__Exercise details__. Each line below should be quoted exactly, please.

(Collected data)
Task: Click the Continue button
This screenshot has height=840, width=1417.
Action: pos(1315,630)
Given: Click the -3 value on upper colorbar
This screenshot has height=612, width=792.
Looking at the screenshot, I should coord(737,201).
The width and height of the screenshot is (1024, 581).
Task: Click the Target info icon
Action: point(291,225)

__Response area__.
Task: Click the Continue button
This screenshot has height=840, width=1417.
Action: pos(1315,630)
Given: Click the -3 value on upper colorbar
This screenshot has height=612, width=792.
Looking at the screenshot, I should coord(737,201).
The width and height of the screenshot is (1024, 581).
Task: Click the Target info icon
Action: point(291,225)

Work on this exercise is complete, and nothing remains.